In spite of being a recurring, predictable emergency, seasonal hunger continues to persist. Although women have been surviving their yearly battles with season hunger, it is often without the aid and support of their husbands. It is apparent that the role of the government, too, has remained insignificant in helping these women cope with the adverse effects of seasonality. The rural poor remain deprived of the urban conveniences of a market system that ensures food availability, affordability, and accessibility across all seasons. It is time for the government to adopt a more specific, tailor-made approach to address seasonal issues: this would include providing additional food assistance and work opportunities for both women and men, during lean seasons; establishing accessible market systems to ensure food availability across seasons; and maintaining common resources that support coping strategies. These measures would go a long way in unburdening women and reducing their vulnerability.

This note is based on qualitative fieldwork undertaken in May-July 2016 in Araria in Bihar, and Ganjam, Rayagada, Kandhmal, and Nayagarh in Odisha, as part of a project titled Women’s Empowerment in Nutrition Index (WENI), funded by a Competitive Research Grant to develop ‘Innovative Methods and Metrics for Agriculture and Nutrition Actions’ (IMMANA Grants). IMMANA is funded by UK aid from the UK government. Twenty five trained researchers from within the community recorded oral testimonies of 255 respondents on voice recorders, covering a range of issues around women’s empowerment, agriculture and nutrition.
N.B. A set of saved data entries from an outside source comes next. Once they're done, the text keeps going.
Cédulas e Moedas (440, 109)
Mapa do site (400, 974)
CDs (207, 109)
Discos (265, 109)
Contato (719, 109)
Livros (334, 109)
The project is a collaborative initiative between Collaborative Research and Dissemination (CORD), Indira Gandhi Institute of Development Research (IGIDR), University of Texas at Austin, and the National Institute of Nutrition (Hyderabad). We are grateful to JJSS, Agragamee, Sambhav, PRADAN and Anwesha for partnering with us, and to the many community researchers in implementing this research. Thanks are also due to Anuradha De, Marzia Fontana, Bharati Kulkarni, and Erin Lentz for discussions and comments.

Views expressed in the note do not necessarily reflect the views of the institutions to which the author belongs.